■ Exercise
In the records below, locate the line containing "Open Settings for the selected study", then output that line and all later lines exactly, through the last one.

─── Records for this exercise ───

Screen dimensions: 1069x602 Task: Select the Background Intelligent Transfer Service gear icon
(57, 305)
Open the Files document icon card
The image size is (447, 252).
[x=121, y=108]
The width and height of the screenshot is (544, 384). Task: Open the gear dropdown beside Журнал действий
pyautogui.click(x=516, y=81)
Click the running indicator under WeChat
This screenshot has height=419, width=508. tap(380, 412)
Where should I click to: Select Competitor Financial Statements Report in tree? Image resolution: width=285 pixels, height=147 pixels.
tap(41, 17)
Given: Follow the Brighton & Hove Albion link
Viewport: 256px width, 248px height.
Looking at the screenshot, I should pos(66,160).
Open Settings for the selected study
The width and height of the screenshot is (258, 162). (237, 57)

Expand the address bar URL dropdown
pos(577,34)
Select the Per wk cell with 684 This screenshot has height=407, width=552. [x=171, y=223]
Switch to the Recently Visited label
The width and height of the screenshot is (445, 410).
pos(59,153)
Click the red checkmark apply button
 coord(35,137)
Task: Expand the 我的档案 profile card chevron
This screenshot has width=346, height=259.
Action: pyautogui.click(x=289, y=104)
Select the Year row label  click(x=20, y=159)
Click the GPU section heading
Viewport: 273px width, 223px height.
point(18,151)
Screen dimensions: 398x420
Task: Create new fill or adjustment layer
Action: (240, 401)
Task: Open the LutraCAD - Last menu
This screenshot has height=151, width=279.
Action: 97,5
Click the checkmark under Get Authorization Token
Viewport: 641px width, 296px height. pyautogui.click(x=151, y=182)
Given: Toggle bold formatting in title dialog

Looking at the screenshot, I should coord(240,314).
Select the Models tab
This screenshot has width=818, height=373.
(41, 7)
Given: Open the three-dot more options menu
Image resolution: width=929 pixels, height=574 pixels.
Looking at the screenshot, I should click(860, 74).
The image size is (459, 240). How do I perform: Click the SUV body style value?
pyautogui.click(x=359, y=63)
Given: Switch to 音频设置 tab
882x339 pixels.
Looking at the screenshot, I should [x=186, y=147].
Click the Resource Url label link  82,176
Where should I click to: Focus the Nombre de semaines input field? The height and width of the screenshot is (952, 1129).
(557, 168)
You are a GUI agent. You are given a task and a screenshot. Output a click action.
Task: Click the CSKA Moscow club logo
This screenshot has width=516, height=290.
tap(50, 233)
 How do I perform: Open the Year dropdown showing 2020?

───

■ Solution below
Open Settings for the selected study
The width and height of the screenshot is (258, 162). (237, 57)

Expand the address bar URL dropdown
pos(577,34)
Select the Per wk cell with 684 This screenshot has height=407, width=552. [x=171, y=223]
Switch to the Recently Visited label
The width and height of the screenshot is (445, 410).
pos(59,153)
Click the red checkmark apply button
 coord(35,137)
Task: Expand the 我的档案 profile card chevron
This screenshot has width=346, height=259.
Action: pyautogui.click(x=289, y=104)
Select the Year row label  click(x=20, y=159)
Click the GPU section heading
Viewport: 273px width, 223px height.
point(18,151)
Screen dimensions: 398x420
Task: Create new fill or adjustment layer
Action: (240, 401)
Task: Open the LutraCAD - Last menu
This screenshot has height=151, width=279.
Action: 97,5
Click the checkmark under Get Authorization Token
Viewport: 641px width, 296px height. pyautogui.click(x=151, y=182)
Given: Toggle bold formatting in title dialog

Looking at the screenshot, I should coord(240,314).
Select the Models tab
This screenshot has width=818, height=373.
(41, 7)
Given: Open the three-dot more options menu
Image resolution: width=929 pixels, height=574 pixels.
Looking at the screenshot, I should click(860, 74).
The image size is (459, 240). How do I perform: Click the SUV body style value?
pyautogui.click(x=359, y=63)
Given: Switch to 音频设置 tab
882x339 pixels.
Looking at the screenshot, I should [x=186, y=147].
Click the Resource Url label link  82,176
Where should I click to: Focus the Nombre de semaines input field? The height and width of the screenshot is (952, 1129).
(557, 168)
You are a GUI agent. You are given a task and a screenshot. Output a click action.
Task: Click the CSKA Moscow club logo
This screenshot has width=516, height=290.
tap(50, 233)
 How do I perform: Open the Year dropdown showing 2020?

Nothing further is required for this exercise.